On a parallel path, support for reform-minded candidates has been normalized in state and local elections.  The ‘lock em up’ campaign rhetoric of the 1980s and 1990s is gone, replaced almost universally with rhetoric that is supportive of some version of reform. Support for change comes in various shapes and sizes depending on the county and the race, but the long term trend is clear: when given the choice, California voters continue to turn out in support of pro-reform candidates over candidates who run on a pro-incarceration platform.

This June, for example, longtime justice reform champion Attorney General Bonta easily secured a place on the November ballot and is well-positioned to defeat his Republican challenger. At the same time, voters in Contra Costa County and Alameda County overwhelmingly rejected ‘tough-on-crime’ candidates running for District Attorney.

In Los Angeles County, election night headlines spelled victory for anti-reform candidates, but when all the votes were counted, those predictions turned out to be wrong. Congresswoman Karen Bass ultimately came out ahead of billionaire former Republican Rick Caruso by a significant margin, despite Caruso spending tens of millions of dollars to push crime and fear messaging. Two out of three voters soundly rejected incumbent Sheriff Villanueva, and recent polling indicates that retired Long Beach Police Chief Robert Luna, a pro-reform candidate, is leading Villanueva ahead of the runoff election.

Los Angeles County, which operates the largest jail system in the country and is home to nearly a quarter of the state’s registered voters, plays a crucial role in steering the direction of reform in California. That a majority of voters there took to the ballot box to denounce Villanueva’s Trumpian ‘law-and-order’ platform and his department’s dangerous culture of violence speaks volumes of Angelenos’ appetite for new public safety strategies.

The trajectory of voters’ attitudes on safety and criminal justice continues toward change and mirrors what is happening nationally.

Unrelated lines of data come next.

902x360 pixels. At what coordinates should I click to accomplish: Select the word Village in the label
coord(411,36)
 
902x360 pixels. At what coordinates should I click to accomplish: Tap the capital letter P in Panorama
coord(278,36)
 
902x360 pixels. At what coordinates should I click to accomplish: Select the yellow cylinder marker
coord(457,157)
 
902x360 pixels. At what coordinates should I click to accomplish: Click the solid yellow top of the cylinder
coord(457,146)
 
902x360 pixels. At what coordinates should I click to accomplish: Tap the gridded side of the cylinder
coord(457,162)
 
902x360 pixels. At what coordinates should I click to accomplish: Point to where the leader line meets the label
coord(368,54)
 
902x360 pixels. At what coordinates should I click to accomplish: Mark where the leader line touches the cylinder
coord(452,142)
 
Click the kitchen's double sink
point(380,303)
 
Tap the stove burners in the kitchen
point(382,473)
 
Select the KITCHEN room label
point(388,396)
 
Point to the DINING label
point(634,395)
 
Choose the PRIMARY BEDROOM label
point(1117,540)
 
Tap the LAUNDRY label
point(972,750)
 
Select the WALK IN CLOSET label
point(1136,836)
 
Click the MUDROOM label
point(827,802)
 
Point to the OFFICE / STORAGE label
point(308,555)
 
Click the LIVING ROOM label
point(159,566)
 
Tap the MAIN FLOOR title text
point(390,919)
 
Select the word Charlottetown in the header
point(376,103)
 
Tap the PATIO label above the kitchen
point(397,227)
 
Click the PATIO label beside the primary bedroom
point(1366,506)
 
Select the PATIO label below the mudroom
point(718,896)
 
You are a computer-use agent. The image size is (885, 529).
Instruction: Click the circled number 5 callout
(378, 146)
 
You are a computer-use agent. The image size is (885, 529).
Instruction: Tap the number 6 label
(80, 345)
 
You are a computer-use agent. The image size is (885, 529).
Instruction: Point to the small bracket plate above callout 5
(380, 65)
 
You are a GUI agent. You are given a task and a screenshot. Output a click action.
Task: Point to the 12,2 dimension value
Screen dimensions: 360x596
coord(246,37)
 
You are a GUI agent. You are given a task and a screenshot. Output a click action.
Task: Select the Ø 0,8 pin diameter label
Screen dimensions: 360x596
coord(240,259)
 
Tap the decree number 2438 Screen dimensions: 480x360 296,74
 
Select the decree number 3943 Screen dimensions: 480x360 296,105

Angelenos reinforced this again when they rejected a second D.A. recall attempt. Fueled by Republican mega-donors, police unions, and others ideologically opposed to reform, the campaign was a page out of a national conservative playbook to undermine the progressive prosecutor movement, roll back widely supported reforms, and manufacture a narrative that voters have turned on reform. It failed.

Fox News pundits and other detractors of reform are quick to tout the June recall of San Francisco District Attorney Chesa Boudin as proof that California voters have buyer’s remorse, but the recall was an exception among the landscape of June races and the twice-defeated attempt to recall D.A. Gascón.

At the end of the day, it is true that Californians are sending a message on criminal justice reform, it is simply not the message the right would have us think it is.

The trajectory of voters’ attitudes on safety and criminal justice continues toward change and mirrors what is happening nationally, including in red states like Texas, where progressive prosecutors are taking the helm in big cities.

California policymakers should continue on the path voters have laid out for them to create a fairer, more equitable and efficient system of justice that looks beyond incarceration as its only tool to achieve safety. On this, California must continue to lead.

Editor’s Note: Anne Irwin is the executive director of Smart Justice California,  which advocates for fairness, safety and health communities through judicial reforms.